__WORK REQUEST__: Reproduce only the lines below from the line containing "1568x746 pixels. How" to the line containing "Instruction: Enable the Auto Farm Raid toggle", exactly as written, with both end lines kept. Omit the pictures.
[RECORD EXCERPTS]
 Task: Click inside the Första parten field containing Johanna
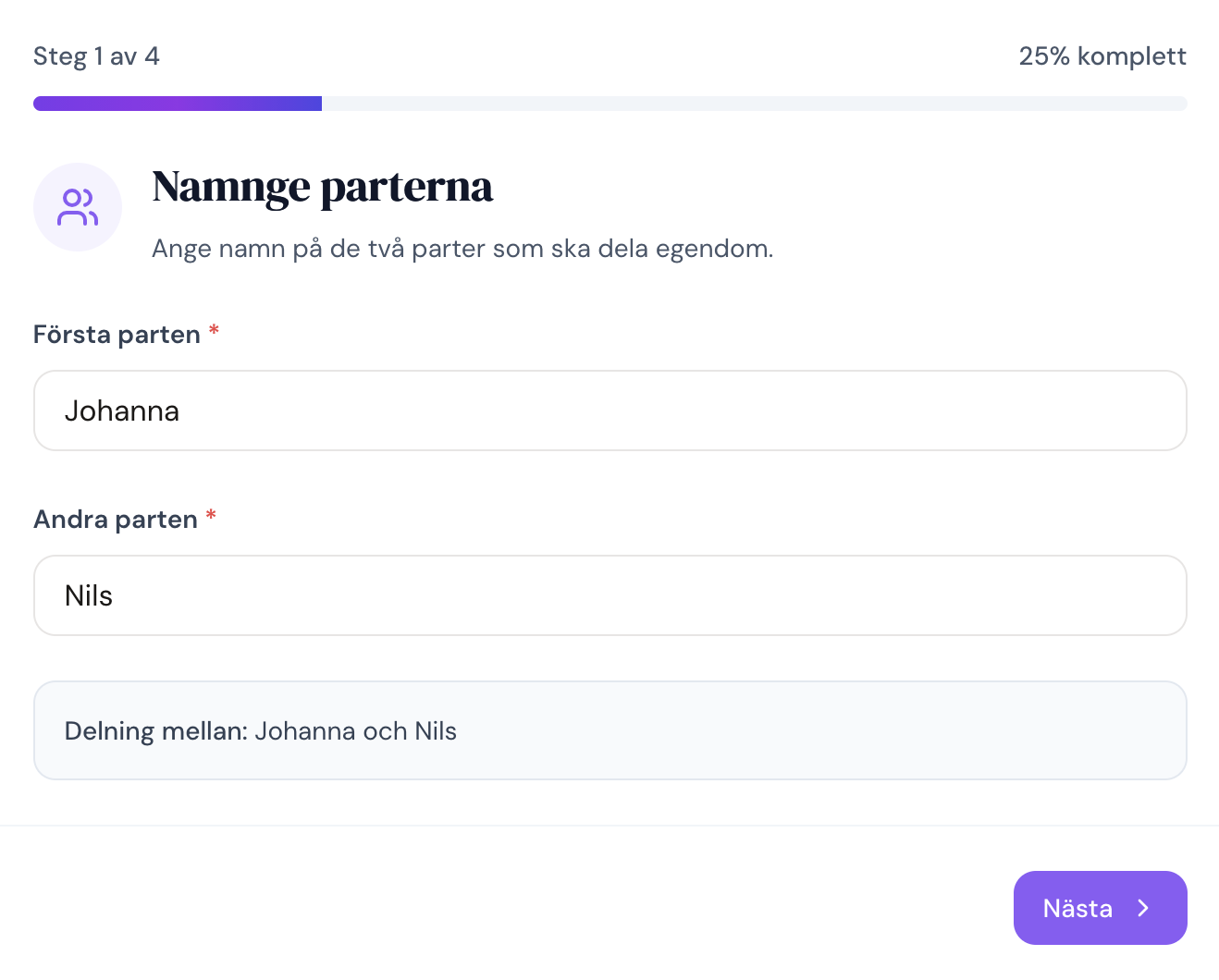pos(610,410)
[/RECORD EXCERPTS]
[RECORD EXCERPTS]
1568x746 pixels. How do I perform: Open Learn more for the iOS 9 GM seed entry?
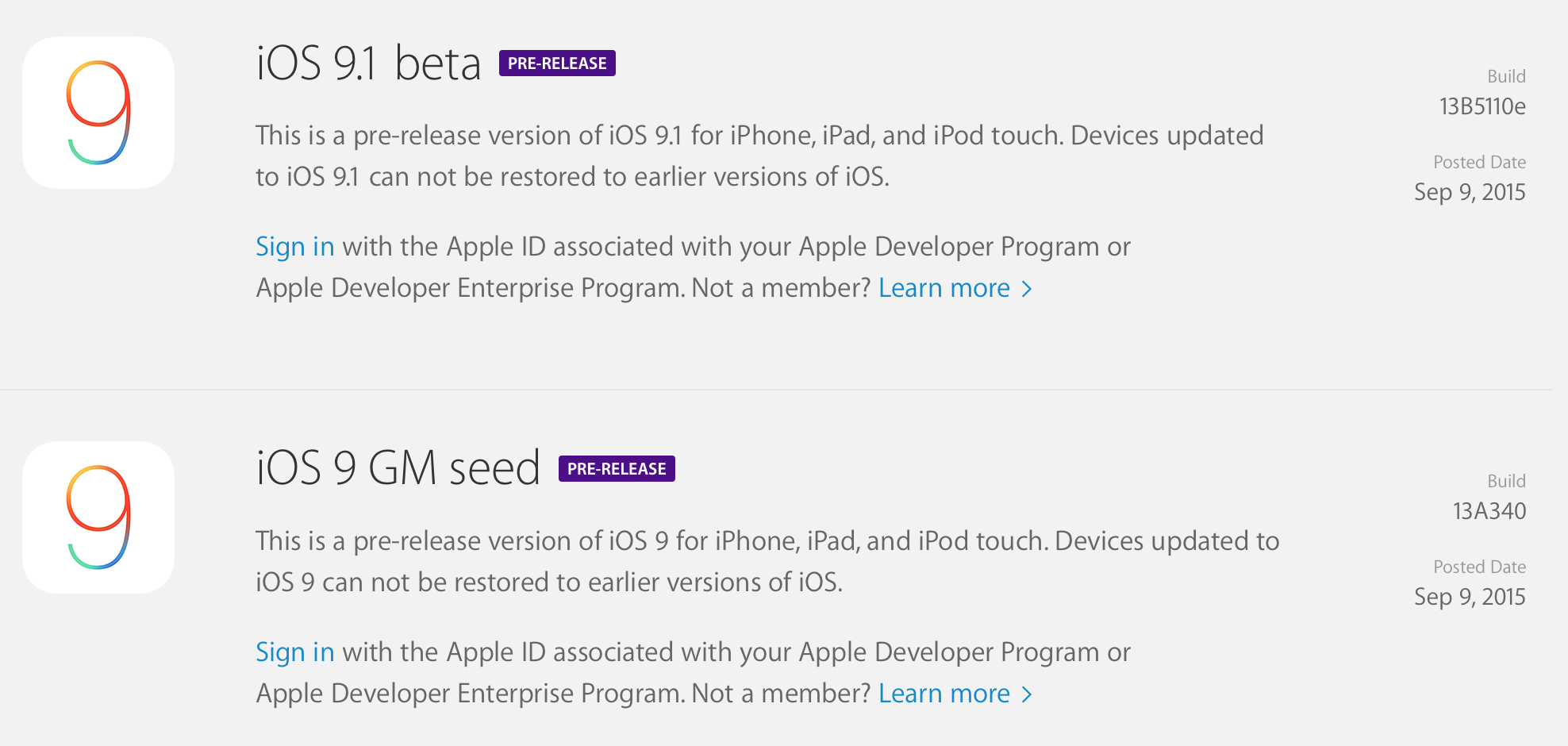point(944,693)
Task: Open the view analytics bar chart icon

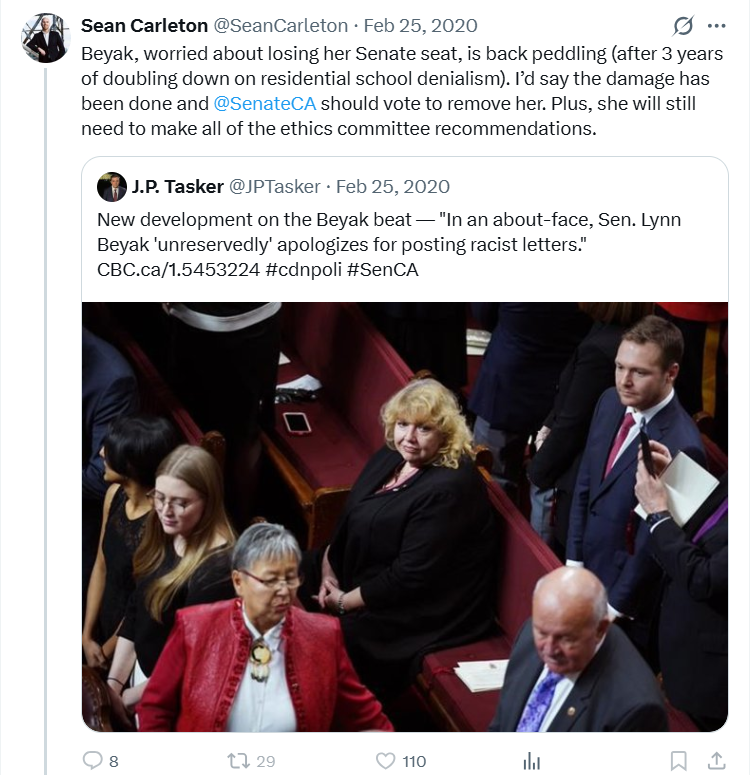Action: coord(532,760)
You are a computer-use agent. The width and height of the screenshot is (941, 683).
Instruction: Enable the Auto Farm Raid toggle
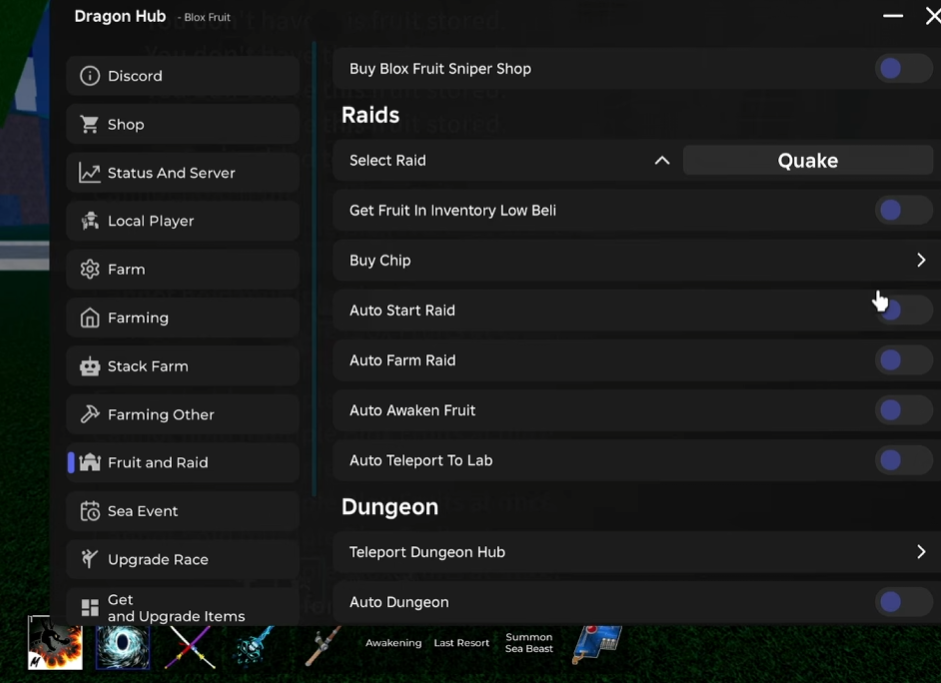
[/RECORD EXCERPTS]
__TASK ANSWER__:
1568x746 pixels. How do I perform: Open Learn more for the iOS 9 GM seed entry?
point(944,693)
Task: Open the view analytics bar chart icon

Action: coord(532,760)
You are a computer-use agent. The width and height of the screenshot is (941, 683).
Instruction: Enable the Auto Farm Raid toggle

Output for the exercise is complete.